The jackpot goes to athletes who win their events at all six Golden League meets. To collect, however, the athletes must compete at next week's World Athletics Final in Monaco.
Olsson, who won the Olympic gold medal last month, soared 57 feet 3 inches in his second attempt at the ISTAF meet. Walter Davis of the United States was second at 56-53/4.
Williams-Darling needed the fastest time in the world this year of 49.07 seconds in the 400 to win her half of the jackpot. The Olympic champ led coming into the bend but was nearly caught by Ana Guevara of Mexico with less then 100 meters to go.
The only Olympic champion to lose was Kelly Holmes of Britain. Holmes won the 800 and 1,500 in Athens but was beaten in the longer distance in Berlin by Russia's Tatyana Tomashova, the world champion who lost the 1,500 Olympic final to Holmes.
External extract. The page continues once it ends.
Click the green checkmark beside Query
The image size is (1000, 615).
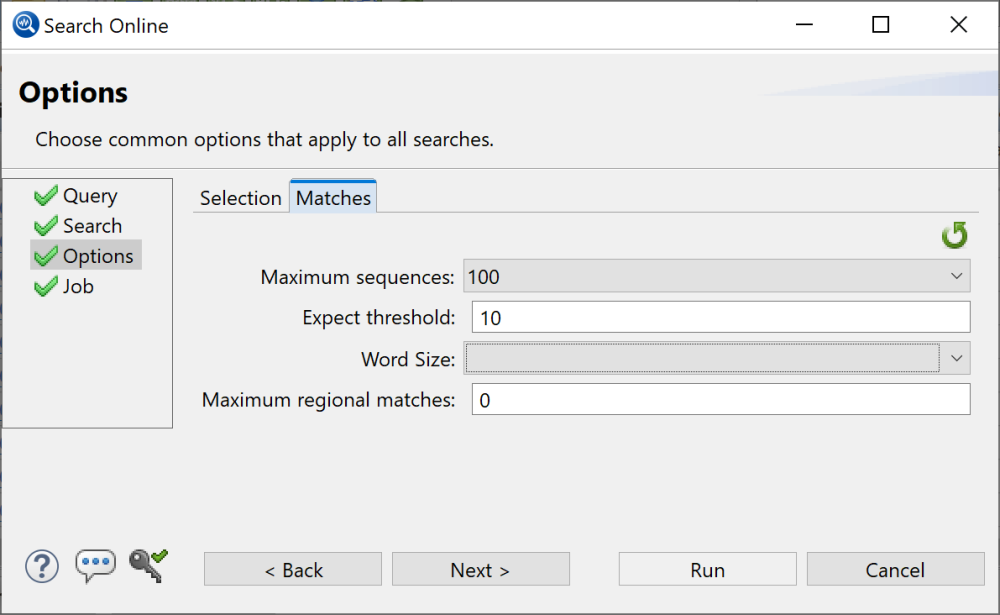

Other winners included Asafa Powell of Jamaica (200); Debbie Ferguson of the Bahamas (100); Youssef Saad Kamel of Bahrain (800); Joanna Hayes of the United States (100 hurdles); Yelena Slesarenko of Russia (high jump); Augustine Choge of Kenya (5,000); Paul Korir of Kenya (1,500); Bayano Kamani of Panama (400 hurdles); Tim Mack of the United States (pole vault); Allen Johnson of the United States (110 hurdles); and Tatyana Lebedeva of Russia (long jump).
* COLLEGE FOOTBALL: Freshman tailback Danny Ware will miss at least one game for No. 3 Georgia after tests showed he suffered a bruised lung on Saturday against South Carolina.
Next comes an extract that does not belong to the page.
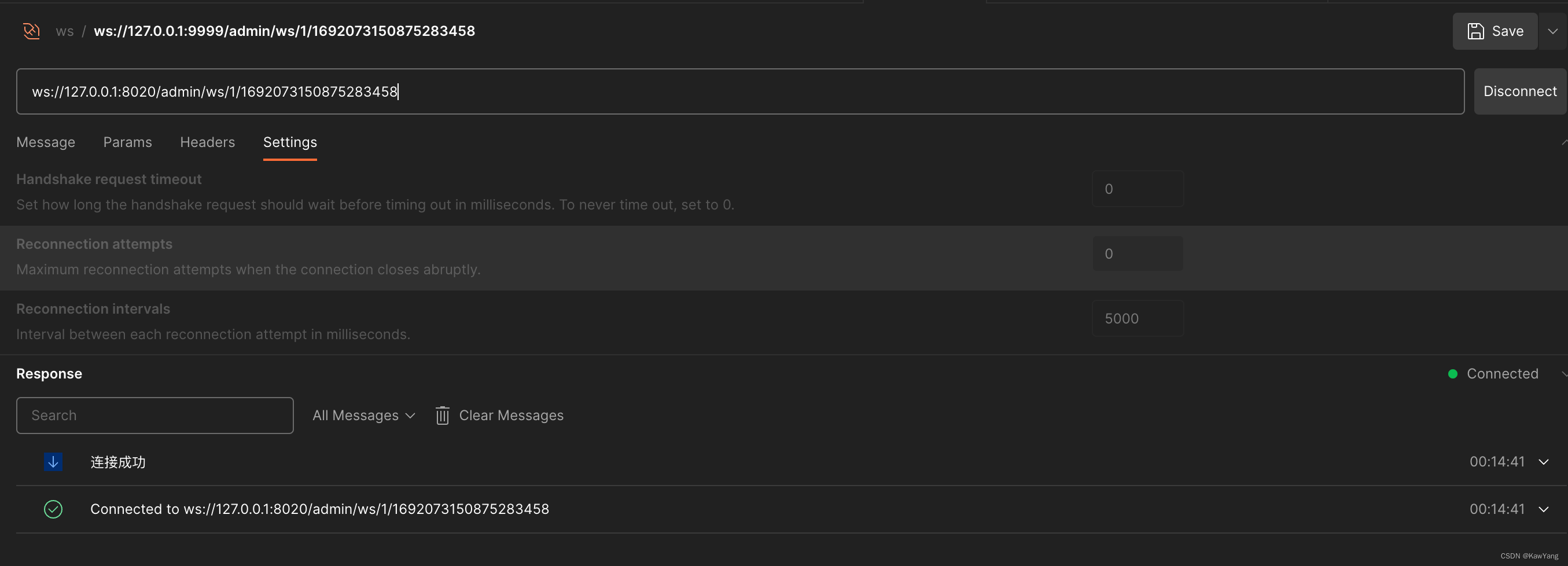Click the green checkmark on the connected message
Image resolution: width=1568 pixels, height=566 pixels.
pyautogui.click(x=53, y=509)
Coach Mark Richt said Ware won't play next week against Marshall, but should be ready for Louisiana State on Oct. 2. Ware rushed for 135 yards and three touchdowns in Georgia's season-opening win over Georgia Southern, but was held out Saturday after he coughed up blood in the second quarter of the Bulldogs' 20-16 win.
* BROADCASTING: The first all-Russian women's final at the U.S. Open produced the third straight drop in TV ratings.
Prime-time coverage of Svetlana Kuznetsova's 6-3, 7-5 win over Elena Dementieva on Saturday night drew a preliminary national rating of 2.2 for CBS, down 12 percent from the 2.5 last year when Justine Henin-Hardenne beat fellow Belgian Kim Clijsters.
The rating means an average of 2.2 percent of the country's TV homes tuned in at any given moment.
The rating for this year's final and the championship match in 2003 were down sharply from the previous two years, when Serena and Venus Williams faced off for the U.S. Open title.
The rating is the percentage of all homes with televisions, whether or not they are in use.
* OBITUARY: Rosie Gacioch, whose baseball experiences during the World War II era helped inspire the 1992 movie "A League of Their Own," died at 89.
She died Thursday at Clinton-Aire Healthcare Center in suburban Detroit, the facility said yesterday.
Gacioch joined the All-American Girls Baseball League in 1944 and played for the Rockford Peaches from 1945 to '54. She led the league in triples in 1946 as an outfielder and became a pitcher in 1948, winning 20 games in 1951.